I have no idea about the CPython internals, but my broad thinking is
something like this: You start with an empty stack, and add to it
whenever you hit an "as" clause. Whenever you look up a name, you
proceed through the stack from newest to oldest; if you find the name,
you use the mangled name from that stack entry. Otherwise, you use the
same handling as current.

> Also, all of this assumes that none of the machinery, even for tracebacks and debugging, cares about the name of the variable, just its index. Is that true?
>

I'm not entirely sure, but I think that tracebacks etc will start with
the index and then look it up. Having duplicate names in co_varnames
would allow them to look correct. Can someone confirm?

>> Example:
>>
>> def f(x):
>>    e = 2.718281828
>>    try:
>>        return e/x
>>    except ZeroDivisionError as e:
>>        raise ContrivedCodeException from e
>>
>> Currently, f.__code__.co_varnames is ('x', 'e'), and all the
>> references to e are working with slot 1; imagine if, instead,
>> co_varnames were ('x', 'e', 'e') and the last two lines used slot 2
>> instead.
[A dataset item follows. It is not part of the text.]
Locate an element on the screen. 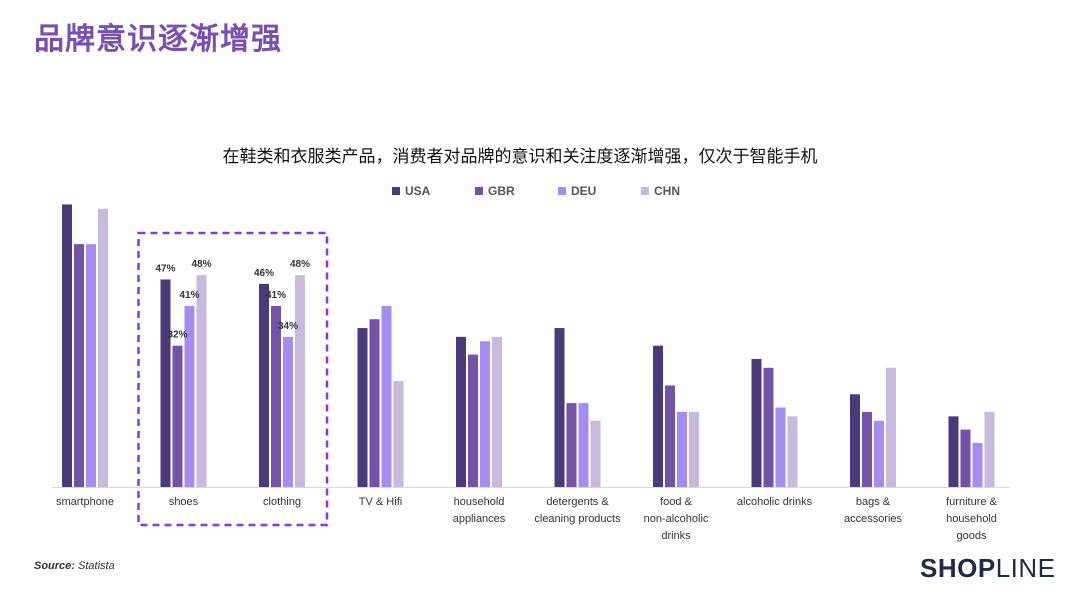 The height and width of the screenshot is (599, 1080). category-label-3: TV & Hifi is located at coordinates (380, 502).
Then the final act of the except clause would be to unbind
>> its local name e (slot 2),
>> and then any code after the except block
>> would use slot 1 for e, and the original value would "reappear".
>
> I don't think that "unbind" is a real step that needs to happen. The names have to get mapped to slot numbers at compile time anyway, so if all code outside of the except clause was compiled to LOAD_FAST 1 instead of LOAD_FAST 2, it doesn't matter that slot 2 has the same name. The only thing you need to do is the existing implicit "del e" on slot 2. (If you somehow managed to do another LOAD_FAST 2 after that, it would just be an UnboundLocalError, which is fine. But no code outside the except clause can compile to that anyway, unless there's a bug in your idea of its implementation or someone does some byteplay stuff).
>

The unbind is there to prevent a reference loop from causing problems.
And yes, it's effectively the implicit "del e" on slot 2.

ChrisA